Garuda Indonesia’s low-cost carrier Citilink has decided to order ATR 72-600s after the manufacturer agreed to help provide foreign pilots and maintenance technicians.

The airline will be ordering 25 ATR 72-600s, with options for 25 more, and first deliveries will be in September, Citilink CEO, Arif Wibowo, tells Aviation Week.

He says five aircraft will be delivered in 2013. The delivery schedule for the first 25 aircraft runs “up to 2015” and if the 25 options are converted into firm orders, the delivery schedule goes “up to 2017”, says Wibowo.

Prior to selecting the ATR 72-600, Citilink also considered the Bombardier Q400. Some industry sources had expected that Citilink would choose the Q400 to more clearly differentiate itself from its nearest competitor, Lion Air’s Wings Air, which is one of the largest ATR 72 operators in the world.

Wibowo says there were three key considerations to selecting the aircraft type: economic, such the purchase price; financing; and aircraft performance. “With these three considerations in mind, our target was to be the most competitive in the market.”

The aircraft’s fuel-burn and runway performance was important, Wibowo says, although ATR’s offer to help Citilink to get support from European export credit agencies also helped.

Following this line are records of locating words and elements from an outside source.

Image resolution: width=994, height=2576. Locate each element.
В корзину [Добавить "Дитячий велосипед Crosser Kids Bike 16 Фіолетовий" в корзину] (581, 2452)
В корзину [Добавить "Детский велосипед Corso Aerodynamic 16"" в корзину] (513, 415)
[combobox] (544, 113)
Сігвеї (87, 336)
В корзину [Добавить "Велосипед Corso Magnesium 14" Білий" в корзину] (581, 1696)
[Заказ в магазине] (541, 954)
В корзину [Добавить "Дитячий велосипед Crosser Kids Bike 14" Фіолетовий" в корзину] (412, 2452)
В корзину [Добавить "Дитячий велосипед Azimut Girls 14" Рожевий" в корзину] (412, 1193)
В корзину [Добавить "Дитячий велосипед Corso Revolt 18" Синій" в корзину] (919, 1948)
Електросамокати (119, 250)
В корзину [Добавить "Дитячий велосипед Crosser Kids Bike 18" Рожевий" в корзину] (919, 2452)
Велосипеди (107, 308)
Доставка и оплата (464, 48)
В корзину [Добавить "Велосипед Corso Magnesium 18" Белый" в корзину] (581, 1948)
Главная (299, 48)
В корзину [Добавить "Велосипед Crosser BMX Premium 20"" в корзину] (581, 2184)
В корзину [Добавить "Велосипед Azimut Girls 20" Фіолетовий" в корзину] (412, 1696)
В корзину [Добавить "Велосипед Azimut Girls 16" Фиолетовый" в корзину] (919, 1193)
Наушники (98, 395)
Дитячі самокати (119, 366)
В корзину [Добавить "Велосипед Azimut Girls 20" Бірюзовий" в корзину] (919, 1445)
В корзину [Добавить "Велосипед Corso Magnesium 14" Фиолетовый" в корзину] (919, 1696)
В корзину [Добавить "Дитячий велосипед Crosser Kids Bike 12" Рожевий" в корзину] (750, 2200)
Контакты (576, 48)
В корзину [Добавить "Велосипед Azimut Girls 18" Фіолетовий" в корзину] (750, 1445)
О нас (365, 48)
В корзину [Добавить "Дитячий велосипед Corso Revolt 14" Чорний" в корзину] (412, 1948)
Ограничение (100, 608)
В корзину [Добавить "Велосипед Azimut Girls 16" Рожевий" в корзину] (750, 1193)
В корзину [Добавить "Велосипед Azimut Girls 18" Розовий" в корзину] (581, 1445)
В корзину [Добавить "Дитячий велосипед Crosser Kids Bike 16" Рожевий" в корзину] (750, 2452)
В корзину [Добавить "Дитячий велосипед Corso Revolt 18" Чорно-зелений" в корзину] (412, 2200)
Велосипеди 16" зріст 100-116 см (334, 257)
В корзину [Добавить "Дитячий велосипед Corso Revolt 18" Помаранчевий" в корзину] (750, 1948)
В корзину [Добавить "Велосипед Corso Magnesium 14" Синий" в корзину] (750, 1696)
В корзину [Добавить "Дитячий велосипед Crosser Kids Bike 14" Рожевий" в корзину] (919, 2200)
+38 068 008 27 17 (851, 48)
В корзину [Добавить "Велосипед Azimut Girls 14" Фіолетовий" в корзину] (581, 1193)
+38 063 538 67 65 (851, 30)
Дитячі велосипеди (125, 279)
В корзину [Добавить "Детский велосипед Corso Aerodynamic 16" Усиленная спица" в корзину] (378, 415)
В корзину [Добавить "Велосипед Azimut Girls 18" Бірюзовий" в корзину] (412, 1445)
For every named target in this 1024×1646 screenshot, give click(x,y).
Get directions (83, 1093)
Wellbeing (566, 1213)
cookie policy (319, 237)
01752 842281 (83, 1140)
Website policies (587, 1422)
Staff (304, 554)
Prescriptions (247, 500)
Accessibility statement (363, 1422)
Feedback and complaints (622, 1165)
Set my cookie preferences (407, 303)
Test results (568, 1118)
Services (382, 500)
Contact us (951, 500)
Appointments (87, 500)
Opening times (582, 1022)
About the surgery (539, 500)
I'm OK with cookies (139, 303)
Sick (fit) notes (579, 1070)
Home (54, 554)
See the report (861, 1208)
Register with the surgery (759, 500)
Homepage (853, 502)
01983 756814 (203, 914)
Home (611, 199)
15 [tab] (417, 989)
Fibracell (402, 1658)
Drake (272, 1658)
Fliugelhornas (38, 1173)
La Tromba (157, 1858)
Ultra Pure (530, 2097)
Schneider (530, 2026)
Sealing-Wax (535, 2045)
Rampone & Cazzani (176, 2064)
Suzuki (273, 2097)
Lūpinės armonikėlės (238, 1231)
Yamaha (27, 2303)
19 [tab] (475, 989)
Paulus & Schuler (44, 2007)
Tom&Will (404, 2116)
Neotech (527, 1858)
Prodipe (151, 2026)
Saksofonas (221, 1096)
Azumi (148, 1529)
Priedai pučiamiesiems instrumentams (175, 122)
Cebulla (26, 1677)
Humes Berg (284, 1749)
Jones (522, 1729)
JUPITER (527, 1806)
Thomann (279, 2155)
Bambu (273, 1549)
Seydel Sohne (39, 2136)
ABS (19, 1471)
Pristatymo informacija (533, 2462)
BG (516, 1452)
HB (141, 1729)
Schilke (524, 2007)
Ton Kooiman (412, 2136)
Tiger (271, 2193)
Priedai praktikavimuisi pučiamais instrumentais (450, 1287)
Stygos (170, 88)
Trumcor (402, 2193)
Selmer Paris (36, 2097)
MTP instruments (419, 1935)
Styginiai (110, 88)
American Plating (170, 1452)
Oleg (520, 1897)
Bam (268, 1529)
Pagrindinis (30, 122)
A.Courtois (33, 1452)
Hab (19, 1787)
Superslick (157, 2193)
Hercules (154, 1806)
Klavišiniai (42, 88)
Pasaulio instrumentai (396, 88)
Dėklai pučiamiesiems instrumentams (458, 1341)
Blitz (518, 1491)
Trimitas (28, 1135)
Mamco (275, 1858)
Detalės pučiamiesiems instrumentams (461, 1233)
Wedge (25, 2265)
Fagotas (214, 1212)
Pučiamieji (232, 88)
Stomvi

In the request for proposals, Citilink required bidders to present plan to provide pilots, and ATR has agreed to this condition, says Wibowo. He adds that Citilink likely will rely on foreign pilots for the first two or three years until enough locals can complete ab initio training at flying schools and then be type-rated for the ATR 72-600.

The type-rating will conducted at ATR’s new simulator training centre in Singapore, he notes.

Citilink is unable to source pilots from Garuda for the turboprop operation, says Wibowo, because of demand to supply parent company Garuda’s growing Boeing 737 operation.

“ATR also has agreed to fully support Citilink on the maintenance side for the first two years and to cooperate with Garuda’s maintenance, repair and overhaul company GMF AeroAsia,” says Wibowo. Under this agreement, ATR will providing maintenance technicians to ATR for the first two years, says Wibowo, adding that while it is normal practice for an aircraft manufacturer to assign one or two field representatives to a new customer, this deal will involve several more technicians.

Wibowo says Citilink plans to operate its ATR 72-600s from five hubs—Balikpapan, Batam, Jakarta, Lombok and Surabaya—across 45 routes. The number of daily frequencies will reach 300 in five years, he adds.

Services from Batam, an island near Singapore, will include international destinations such as Johor Bahru, Kuala Lumpur and Penang in Malaysia, Wibowo, while the ATRs will open domestic tourist destinations from Lombok.

Balikpapan is a hub for Kalimantan, one of Indonesia’s largest provinces, although Wibowo says the turboprops also will to link Balikpapan to Kota Kinabalu in Malaysia’s Sabah province.

Wibowo says turboprops are ideal for low density, high yield routes. Garuda will code-share on some of Citilink’s turboprop flights, he adds.